Busstopps in den Ortschaften: „Kurzfristige kleine Lösung“ in Esbeck gewünscht

SPD nimmt Haltestellen unter die Lupe

Esbeck, Mehle und Sehlde: Bei ihrer Tour über die Dörfer werfen die Elzer Sozialdemokraten einen genauen Blick auf die Bushaltestellen in den Ortschaften. Fotos: Appel

Esbeck Eine kleine Rundtour durch Esbeck, Sehlde und Mehle haben die Genossen vom SPD-Stadtverband hinter sich. Grund war, dass die Sozialdemokraten ein kritisches Auge auf den Zustand der Bushaltestellen in der Einheitsgemeinde werfen wollen. Entsprechend startete die Rundreise an jener Haltestelle, die zuletzt am meisten Wirbel verursacht hat: an der Bushaltestelle Esbeck-Ort.

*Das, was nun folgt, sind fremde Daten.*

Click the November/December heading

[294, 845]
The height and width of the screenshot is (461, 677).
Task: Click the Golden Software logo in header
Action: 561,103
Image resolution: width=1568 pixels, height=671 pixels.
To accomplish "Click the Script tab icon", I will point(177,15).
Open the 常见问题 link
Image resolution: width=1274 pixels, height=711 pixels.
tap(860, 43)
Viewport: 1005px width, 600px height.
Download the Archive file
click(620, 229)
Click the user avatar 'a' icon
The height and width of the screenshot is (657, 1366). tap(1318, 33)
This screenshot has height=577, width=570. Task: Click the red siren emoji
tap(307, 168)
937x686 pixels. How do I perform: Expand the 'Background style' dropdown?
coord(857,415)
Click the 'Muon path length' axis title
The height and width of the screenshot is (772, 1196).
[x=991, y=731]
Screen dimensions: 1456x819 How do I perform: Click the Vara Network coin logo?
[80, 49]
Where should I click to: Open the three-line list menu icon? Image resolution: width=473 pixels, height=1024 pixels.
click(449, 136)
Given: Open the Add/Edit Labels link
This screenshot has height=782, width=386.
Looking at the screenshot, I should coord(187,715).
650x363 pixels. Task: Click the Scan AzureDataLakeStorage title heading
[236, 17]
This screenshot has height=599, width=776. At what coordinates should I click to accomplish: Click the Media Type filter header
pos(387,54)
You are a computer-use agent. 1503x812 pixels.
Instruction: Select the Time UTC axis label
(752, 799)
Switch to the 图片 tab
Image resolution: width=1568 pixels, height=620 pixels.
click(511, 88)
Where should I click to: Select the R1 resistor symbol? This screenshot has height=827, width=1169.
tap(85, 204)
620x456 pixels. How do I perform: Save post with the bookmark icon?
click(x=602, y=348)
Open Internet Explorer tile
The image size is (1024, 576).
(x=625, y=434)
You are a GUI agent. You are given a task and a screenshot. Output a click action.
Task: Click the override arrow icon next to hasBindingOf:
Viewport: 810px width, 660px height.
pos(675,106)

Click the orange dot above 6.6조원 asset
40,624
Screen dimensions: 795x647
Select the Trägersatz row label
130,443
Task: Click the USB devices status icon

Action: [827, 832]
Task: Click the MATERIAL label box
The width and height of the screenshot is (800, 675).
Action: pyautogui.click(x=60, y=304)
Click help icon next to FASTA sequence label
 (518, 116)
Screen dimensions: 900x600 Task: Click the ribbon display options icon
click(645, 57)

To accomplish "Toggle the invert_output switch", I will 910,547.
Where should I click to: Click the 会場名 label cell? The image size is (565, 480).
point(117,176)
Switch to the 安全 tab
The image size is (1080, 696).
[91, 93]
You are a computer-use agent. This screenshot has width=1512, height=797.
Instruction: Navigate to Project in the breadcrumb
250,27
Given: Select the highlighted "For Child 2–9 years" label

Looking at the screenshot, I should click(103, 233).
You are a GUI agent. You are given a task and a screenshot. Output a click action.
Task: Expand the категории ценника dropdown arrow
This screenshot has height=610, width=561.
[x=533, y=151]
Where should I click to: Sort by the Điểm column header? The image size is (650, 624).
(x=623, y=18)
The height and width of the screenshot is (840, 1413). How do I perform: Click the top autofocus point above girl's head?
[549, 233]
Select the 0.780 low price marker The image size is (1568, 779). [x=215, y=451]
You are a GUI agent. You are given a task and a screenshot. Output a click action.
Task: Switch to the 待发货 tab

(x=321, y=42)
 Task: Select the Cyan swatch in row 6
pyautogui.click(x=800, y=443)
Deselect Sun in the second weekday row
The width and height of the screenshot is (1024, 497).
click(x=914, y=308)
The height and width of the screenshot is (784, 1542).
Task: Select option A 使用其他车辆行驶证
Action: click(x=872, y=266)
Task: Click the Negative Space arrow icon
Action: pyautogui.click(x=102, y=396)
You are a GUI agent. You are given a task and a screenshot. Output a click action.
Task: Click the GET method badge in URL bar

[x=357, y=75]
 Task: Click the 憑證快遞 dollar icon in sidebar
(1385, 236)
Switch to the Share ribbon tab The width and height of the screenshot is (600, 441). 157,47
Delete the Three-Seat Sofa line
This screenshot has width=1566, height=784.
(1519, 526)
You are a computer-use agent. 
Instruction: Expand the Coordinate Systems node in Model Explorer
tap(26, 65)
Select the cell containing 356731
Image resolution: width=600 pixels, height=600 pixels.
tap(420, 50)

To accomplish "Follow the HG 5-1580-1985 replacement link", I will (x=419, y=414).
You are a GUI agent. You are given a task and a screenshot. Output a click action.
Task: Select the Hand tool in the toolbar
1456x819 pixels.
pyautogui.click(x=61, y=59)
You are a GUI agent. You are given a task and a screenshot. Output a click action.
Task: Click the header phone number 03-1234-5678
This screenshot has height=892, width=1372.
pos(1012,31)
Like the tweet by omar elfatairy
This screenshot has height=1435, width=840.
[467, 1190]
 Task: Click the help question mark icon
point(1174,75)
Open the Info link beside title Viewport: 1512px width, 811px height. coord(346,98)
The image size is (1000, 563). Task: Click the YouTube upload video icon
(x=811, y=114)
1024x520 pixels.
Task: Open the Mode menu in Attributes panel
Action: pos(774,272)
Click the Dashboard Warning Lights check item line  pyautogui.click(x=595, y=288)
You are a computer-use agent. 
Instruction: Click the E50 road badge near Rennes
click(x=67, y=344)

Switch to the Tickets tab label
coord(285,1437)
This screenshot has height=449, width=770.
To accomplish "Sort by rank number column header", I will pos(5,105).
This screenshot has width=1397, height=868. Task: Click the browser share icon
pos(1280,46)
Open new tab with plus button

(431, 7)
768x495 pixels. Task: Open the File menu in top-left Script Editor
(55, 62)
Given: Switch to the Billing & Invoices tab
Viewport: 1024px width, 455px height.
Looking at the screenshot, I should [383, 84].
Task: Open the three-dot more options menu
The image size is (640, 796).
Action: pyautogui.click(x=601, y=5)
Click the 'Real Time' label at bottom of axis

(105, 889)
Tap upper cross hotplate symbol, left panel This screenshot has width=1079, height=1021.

Von dem Haltepunkt an der Landesstraße in Richtung Eime starten morgens an die zehn Kinder in ihren Schultag an der KGS, wie der Esbecker Michael Götzel den Sozialdemokraten schilderte. Damit der Esbecker Nachwuchs beim Warten auf den Bus nicht mehr Wind und Wetter ausgesetzt ist, hatte Götzel bei der Stadt beantragt, dass die Haltestelle an der Landesstraße eine Überdachung erhält (die LDZ berichtete). „Unser Vorschlag: Das Schild beziehungsweise die ganze Haltestelle ein paar Meter in Richtung Einmündungsbereich der Sonnenbergstraße verlegen. Dort gibt es eine Rasenfläche, die der Stadt gehört und ausreichend Platz für eine kleines Wartehäuschen hat“, so Götzel.

Sein Ansinnen traf bei den Sozialdemokraten nicht auf taube Ohren. „Die Argumente der Gefährlichkeit an der Landesstraße und, dass die Kinder der Witterung ausgesetzt sind, leuchten ein“, fasste Stadtverbands-Vorsitzender Michael Falke zusammen ehe die Genossen vor Ort die Gegebenheiten erörterten und mögliche Varianten besprachen. Die Stadt sei derzeit in Gesprächen und Abstimmung mit anderen Behörden – auch hinsichtlich möglicher Förderungen, erläuterte Werner Jünemann.

Umrüsten

Zudem berichtete Falke davon, dass die Stadt bis 2020 die Haltestellen in der Einheitsgemeinde peu à peu barrierefrei und behindertengerecht, sprich beispielsweise mit taktilen Leitlinien und erhöhten Bürgersteigen, umrüsten wolle.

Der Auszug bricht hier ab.